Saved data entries
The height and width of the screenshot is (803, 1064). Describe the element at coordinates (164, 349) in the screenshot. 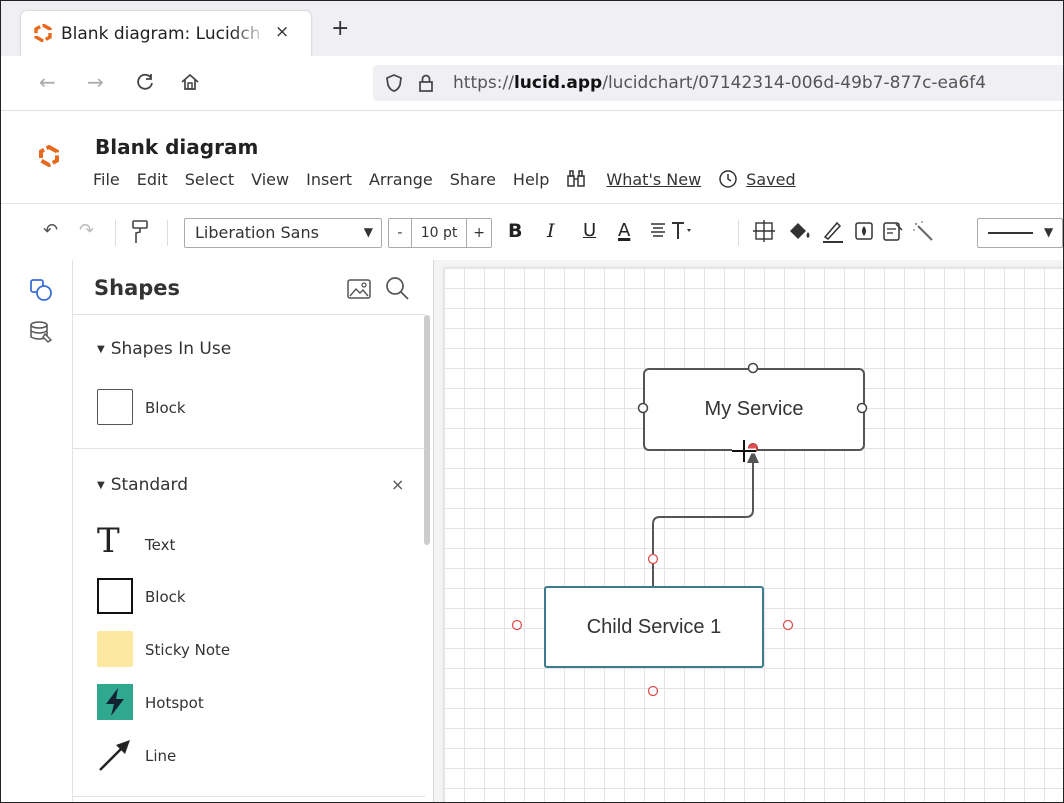

I see `section-shapes-in-use: ▼ Shapes In Use` at that location.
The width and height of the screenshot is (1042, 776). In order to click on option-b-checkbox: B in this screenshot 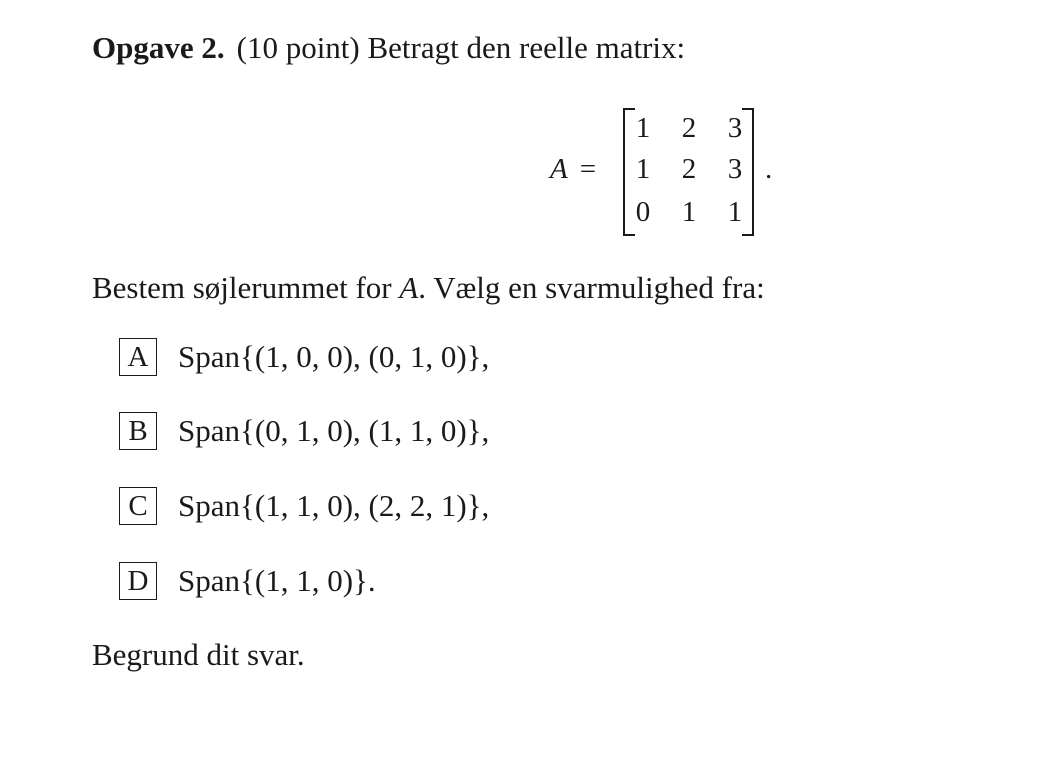, I will do `click(138, 431)`.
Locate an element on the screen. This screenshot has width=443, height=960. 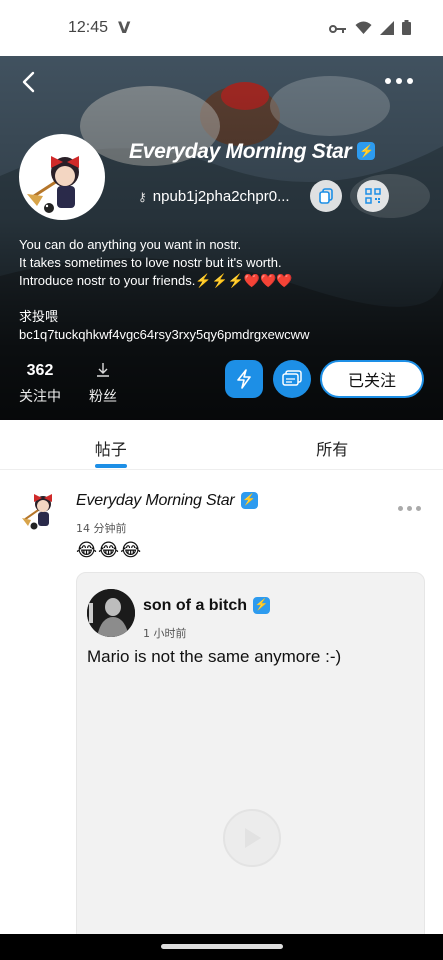
key-icon is located at coordinates (338, 30).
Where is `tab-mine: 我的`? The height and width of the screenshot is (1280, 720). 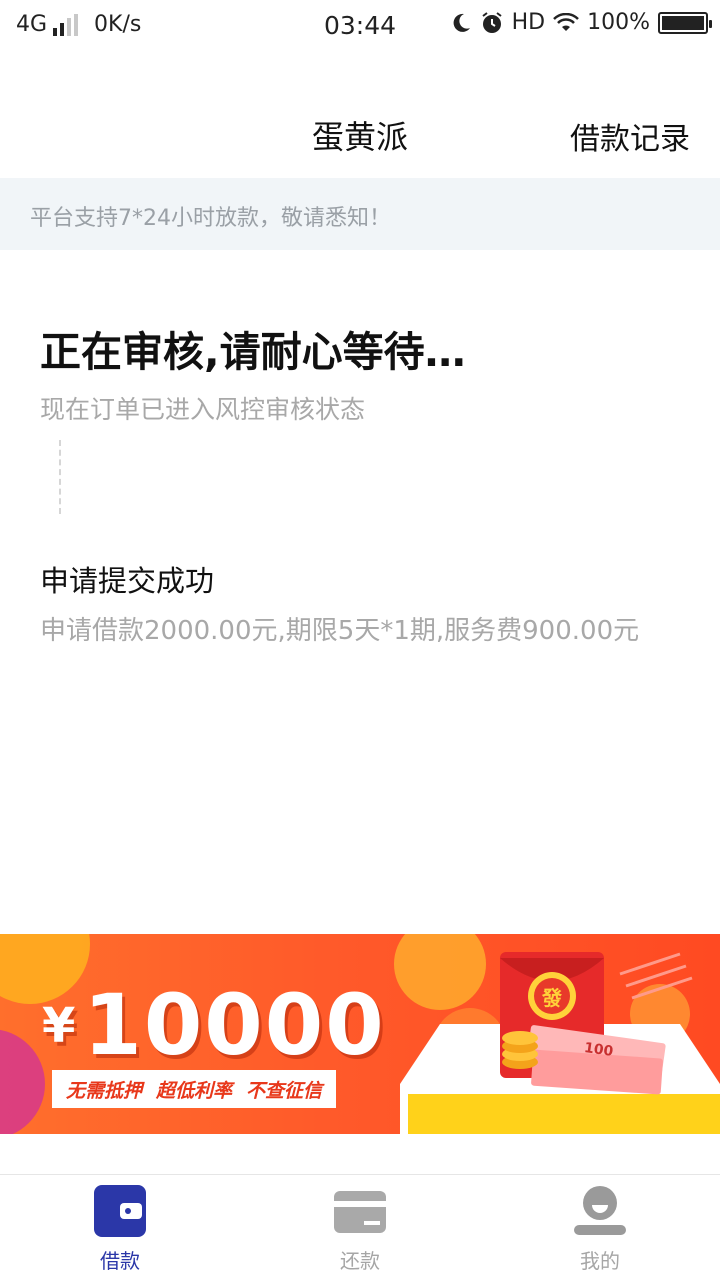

#### TASK REQUIREMENTS:
Please rewrite the rows from the line containing "Locate an element" through the end of the rows, substituting "image" for "screenshot" and changing nothing else. Return only those lines, without the pictures.

#### COMPLETED EXERCISE:
Locate an element on the screen. This image has width=443, height=960. 
key-icon is located at coordinates (338, 30).
Where is `tab-mine: 我的`? The height and width of the image is (1280, 720). 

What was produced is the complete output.